• _DIRECTIONS FOR THIS TASK_: Can you reproduce the data starting at the line containing "Screen dimensions: 1920x1080" and ending at the line containing "pyautogui.click(x=437, y=429)", substituting "post" for "comment" and keeping everything else the same?
— begin MATERIAL SHOWN —
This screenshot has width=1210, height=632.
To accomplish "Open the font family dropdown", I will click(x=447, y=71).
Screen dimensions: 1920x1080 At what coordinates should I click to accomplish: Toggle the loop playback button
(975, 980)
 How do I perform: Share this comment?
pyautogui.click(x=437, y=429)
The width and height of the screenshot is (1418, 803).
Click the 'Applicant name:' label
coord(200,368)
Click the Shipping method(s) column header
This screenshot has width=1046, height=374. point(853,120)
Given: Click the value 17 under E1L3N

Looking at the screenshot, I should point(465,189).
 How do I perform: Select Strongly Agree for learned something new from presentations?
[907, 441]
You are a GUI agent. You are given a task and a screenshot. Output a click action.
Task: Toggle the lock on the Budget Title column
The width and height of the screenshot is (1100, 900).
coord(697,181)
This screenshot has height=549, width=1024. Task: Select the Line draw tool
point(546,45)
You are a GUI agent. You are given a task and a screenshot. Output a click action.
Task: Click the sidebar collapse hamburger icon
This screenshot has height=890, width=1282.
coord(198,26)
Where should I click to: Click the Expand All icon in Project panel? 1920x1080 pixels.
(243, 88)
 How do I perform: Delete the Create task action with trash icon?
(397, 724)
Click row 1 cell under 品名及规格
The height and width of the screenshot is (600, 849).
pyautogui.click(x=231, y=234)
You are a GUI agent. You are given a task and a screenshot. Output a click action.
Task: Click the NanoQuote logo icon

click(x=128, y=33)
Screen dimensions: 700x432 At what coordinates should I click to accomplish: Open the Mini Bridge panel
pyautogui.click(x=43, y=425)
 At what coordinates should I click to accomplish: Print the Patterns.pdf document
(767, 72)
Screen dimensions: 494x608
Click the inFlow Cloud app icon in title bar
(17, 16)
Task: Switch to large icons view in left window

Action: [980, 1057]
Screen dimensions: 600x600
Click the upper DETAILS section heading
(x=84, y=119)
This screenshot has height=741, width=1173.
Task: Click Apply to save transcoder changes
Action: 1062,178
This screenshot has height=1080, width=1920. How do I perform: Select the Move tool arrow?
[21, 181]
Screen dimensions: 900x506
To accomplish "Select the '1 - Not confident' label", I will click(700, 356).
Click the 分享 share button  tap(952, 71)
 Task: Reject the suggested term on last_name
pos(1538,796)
— end MATERIAL SHOWN —
• _EXERCISE RESPONSE_:
Screen dimensions: 1920x1080 At what coordinates should I click to accomplish: Toggle the loop playback button
(975, 980)
 How do I perform: Share this post?
pyautogui.click(x=437, y=429)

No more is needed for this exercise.